* Records for this exercise *

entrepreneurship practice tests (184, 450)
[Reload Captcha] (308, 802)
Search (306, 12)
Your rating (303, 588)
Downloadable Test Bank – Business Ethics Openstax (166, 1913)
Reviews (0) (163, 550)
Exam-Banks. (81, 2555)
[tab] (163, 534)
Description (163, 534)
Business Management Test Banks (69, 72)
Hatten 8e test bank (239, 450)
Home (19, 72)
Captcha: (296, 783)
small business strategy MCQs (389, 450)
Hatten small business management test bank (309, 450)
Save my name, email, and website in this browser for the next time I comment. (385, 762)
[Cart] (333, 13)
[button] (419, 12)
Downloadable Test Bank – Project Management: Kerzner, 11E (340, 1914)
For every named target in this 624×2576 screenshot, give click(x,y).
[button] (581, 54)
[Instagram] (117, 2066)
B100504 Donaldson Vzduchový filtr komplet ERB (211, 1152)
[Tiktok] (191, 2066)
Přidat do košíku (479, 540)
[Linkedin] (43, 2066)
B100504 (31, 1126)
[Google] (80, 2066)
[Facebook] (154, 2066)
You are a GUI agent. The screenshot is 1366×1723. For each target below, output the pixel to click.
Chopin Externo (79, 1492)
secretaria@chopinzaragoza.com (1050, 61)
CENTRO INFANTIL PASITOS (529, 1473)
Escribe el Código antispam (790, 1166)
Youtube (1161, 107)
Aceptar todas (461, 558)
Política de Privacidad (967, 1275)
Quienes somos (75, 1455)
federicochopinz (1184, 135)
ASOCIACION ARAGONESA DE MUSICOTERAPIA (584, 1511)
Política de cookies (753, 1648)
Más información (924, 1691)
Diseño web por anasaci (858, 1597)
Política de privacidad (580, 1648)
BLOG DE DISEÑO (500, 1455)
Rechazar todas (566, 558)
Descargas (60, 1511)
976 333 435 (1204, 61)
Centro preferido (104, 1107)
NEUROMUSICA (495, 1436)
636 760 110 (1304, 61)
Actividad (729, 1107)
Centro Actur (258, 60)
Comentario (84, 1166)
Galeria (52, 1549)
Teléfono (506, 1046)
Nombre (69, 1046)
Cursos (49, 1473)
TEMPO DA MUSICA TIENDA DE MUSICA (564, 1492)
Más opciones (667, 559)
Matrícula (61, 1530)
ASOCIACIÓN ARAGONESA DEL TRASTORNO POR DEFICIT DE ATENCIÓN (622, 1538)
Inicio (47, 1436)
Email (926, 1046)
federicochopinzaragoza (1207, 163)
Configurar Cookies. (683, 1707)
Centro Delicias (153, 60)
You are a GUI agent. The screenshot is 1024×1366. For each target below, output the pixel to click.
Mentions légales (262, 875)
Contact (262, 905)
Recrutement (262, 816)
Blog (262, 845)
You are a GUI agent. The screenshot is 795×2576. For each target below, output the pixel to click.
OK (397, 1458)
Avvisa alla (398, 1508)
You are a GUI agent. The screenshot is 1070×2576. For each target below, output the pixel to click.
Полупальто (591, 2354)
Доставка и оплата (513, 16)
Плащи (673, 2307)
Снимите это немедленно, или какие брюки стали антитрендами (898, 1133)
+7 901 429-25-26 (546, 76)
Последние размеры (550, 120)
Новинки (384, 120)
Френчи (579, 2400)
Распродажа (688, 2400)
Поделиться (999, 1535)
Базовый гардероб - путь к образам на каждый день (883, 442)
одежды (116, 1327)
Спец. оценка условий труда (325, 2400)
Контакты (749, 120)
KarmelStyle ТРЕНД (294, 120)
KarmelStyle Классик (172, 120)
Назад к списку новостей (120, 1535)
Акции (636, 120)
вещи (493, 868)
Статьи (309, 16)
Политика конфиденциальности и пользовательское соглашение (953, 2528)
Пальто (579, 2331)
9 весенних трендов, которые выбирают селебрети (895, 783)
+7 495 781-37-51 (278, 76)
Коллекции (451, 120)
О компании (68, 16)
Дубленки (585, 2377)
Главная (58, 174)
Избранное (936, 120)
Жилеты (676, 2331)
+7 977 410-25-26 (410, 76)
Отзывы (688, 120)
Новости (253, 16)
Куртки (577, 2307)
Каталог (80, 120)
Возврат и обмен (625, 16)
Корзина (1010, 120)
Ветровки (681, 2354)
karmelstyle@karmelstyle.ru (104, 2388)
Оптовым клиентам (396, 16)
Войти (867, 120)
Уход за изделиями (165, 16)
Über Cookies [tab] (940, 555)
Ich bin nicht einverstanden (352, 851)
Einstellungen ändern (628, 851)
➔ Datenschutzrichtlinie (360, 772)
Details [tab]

* The task *
Scan the records above and report how many lines include the word "each", without any other text.

* Response to the exercise *
4